Get the latest safety and other important information
Firefighters continue to battle the Camp Fire, which, spurred by strong winds, began Thursday, Nov. 8, near Highway 70 and Pulga in Butte County and continues to grow.
Our hearts are with the communities impacted by the Camp Fire. The loss of life and property is staggering. We’re focused on supporting first responders as they work to contain the fire and keep people safe. We encourage the public to follow their directions and warnings as fire conditions continue to change.
PG&E teams are responding to the Camp Fire in coordination with local agencies and first responders, helping in clearing roadways from electrical assets downed during this event.
PG&E has set up a base camp about six miles from Paradise near the Camp Fire, and maintains a contingency base camp in Oroville.
PG&E has opened its Emergency Operations Center in San Francisco and multiple local operations centers to respond to the Camp Fire.
PG&E did not implement Public Safety Power Shutoff in any location. Public Safety Power Shutoff is an additional precautionary safety measure implemented after last year's wildfires and is used under specific extreme weather conditions to further reduce the risk of wildfires. It is not deployed as a response to an active fire, although PG&E may shut off power to support first responders in areas where they are actively fighting fires.
The cause of the Camp Fire has not yet been determined. PG&E has provided initial electric incident reports to the Safety and Enforcement Division of the California Public Utilities Commission with respect to this fire. The information provided is preliminary and PG&E will fully cooperate with any investigations.
For information about people who are reported missing or confirmed fatalities, we would direct you to the Butte County Sheriff’s Office, as the investigating agency.
For more about the fire, including acreage and containment percentages, we would direct you to CAL FIRE for the most updated information.
At PG&E our priority is to our customers and communities that have been impacted by wildfires. As part of that priority, we are offering credit relief for customers who lost their home or business in the recent 2018 wildfires by temporarily suspending disconnections, waiving re-establishment deposits and offering flexible payment arrangements for previous account balances. Current Wildfire Support
To support first responders, PG&E shut off some electric customers in the area.
In all, approximately 14,200 customers remain without power due to fire impacts, down from about 25,000 customers on Monday. As access is granted to additional fire-impacted areas, PG&E crews will continue to assess its infrastructure for damage and work toward safely restoring as many customers as possible.

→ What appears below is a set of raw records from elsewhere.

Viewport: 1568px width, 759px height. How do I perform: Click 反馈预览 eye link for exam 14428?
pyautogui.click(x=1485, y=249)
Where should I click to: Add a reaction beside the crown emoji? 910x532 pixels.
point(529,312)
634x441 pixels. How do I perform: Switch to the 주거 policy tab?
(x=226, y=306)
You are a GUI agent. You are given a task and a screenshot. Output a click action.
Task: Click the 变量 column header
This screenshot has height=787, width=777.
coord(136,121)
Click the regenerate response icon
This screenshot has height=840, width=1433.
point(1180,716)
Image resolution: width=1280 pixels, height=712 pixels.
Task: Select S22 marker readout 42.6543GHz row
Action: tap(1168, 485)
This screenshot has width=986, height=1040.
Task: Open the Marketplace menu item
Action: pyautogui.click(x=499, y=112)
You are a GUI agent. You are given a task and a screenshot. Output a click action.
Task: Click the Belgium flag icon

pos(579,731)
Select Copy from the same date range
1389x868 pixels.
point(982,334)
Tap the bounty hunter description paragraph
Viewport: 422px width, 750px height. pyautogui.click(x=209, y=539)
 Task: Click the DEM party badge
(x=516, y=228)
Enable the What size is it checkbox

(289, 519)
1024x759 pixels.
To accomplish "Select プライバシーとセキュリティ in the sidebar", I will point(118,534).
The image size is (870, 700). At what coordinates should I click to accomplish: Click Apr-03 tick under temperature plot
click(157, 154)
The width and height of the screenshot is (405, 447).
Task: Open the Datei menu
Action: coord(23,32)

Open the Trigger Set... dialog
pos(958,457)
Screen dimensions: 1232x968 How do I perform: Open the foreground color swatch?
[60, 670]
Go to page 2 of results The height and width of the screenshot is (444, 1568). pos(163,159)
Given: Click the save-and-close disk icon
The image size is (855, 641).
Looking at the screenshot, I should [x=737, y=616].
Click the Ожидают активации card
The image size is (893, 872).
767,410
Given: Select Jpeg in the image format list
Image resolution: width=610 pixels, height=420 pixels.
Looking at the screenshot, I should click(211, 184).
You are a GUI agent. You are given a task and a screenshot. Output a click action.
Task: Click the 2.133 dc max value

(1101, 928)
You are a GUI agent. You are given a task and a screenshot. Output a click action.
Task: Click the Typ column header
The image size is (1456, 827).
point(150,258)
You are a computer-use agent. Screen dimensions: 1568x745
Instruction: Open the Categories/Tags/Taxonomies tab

In some cases, PG&E has turned off power at the request of first responders, to ensure the safety of crews combatting the Camp Fire. PG&E has also turned off power to prevent damage to PG&E equipment that is actively threatened by the fire.
Customers are reminded to treat all downed power lines as if they are energized and extremely dangerous. Keep yourself and others away from them. Call 9-1-1, and then notify PG&E at 1-800-743-5000.
Gas has been turned off for approximately 12,000 homes and businesses in and around the City of Paradise.
PG&E has assessed 100% of our gas assets in the Camp Fire impacted area.
Over the coming weeks, PG&E gas service representatives will safely restore customers' gas service and relight pilot lights when it is safe to do so. Customers should not attempt to do this.
We will have customer service representatives in the area to answer questions about service, once we've assessed the damage.
Nothing is more important than the safety of our customers, employees, contractors and the communities we serve.
The fire has damaged PG&E equipment and lines and caused outages in fire-affected areas. CAL FIRE has granted PG&E access to some of the fire damaged area, and our teams are beginning to assess damages.
PG&E is working with local community leaders and agencies to help prioritize restoration plans, when possible.